EXERCISE: Of the records that follow, copy only the lines from the line containing "Viewport: 1568px width, 401px" to the line containing "Given: Click the page Search button", both included, exactly as written.

DATASET EXCERPTS:
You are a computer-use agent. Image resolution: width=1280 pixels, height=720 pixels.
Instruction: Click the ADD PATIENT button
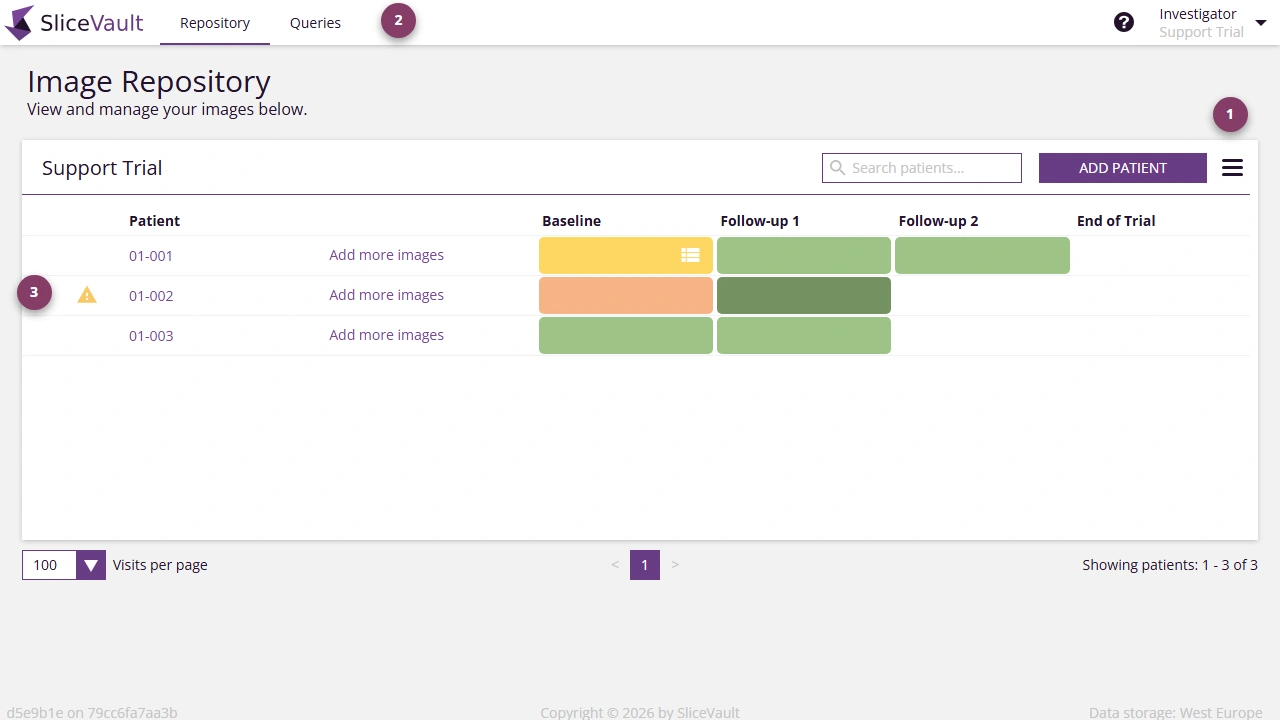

* * *

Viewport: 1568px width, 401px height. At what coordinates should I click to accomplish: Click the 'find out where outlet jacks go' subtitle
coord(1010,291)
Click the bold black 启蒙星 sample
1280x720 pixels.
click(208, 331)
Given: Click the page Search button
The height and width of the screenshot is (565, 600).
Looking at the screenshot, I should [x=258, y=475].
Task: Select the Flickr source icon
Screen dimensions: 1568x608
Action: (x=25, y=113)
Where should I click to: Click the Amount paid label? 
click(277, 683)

* * *

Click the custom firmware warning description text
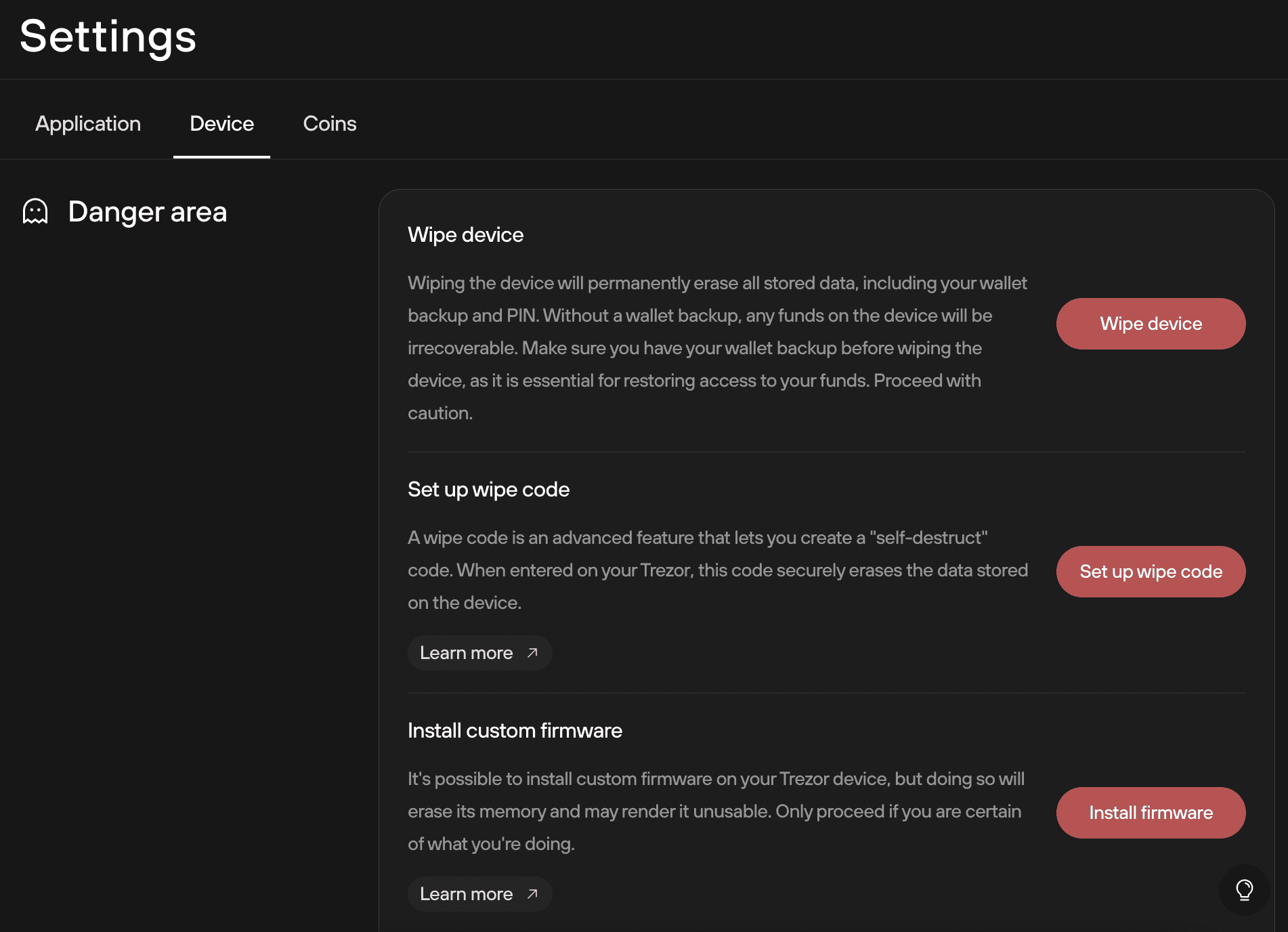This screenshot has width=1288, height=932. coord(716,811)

OUTPUT OF THE EXERCISE:
Viewport: 1568px width, 401px height. At what coordinates should I click to accomplish: Click the 'find out where outlet jacks go' subtitle
coord(1010,291)
Click the bold black 启蒙星 sample
1280x720 pixels.
click(208, 331)
Given: Click the page Search button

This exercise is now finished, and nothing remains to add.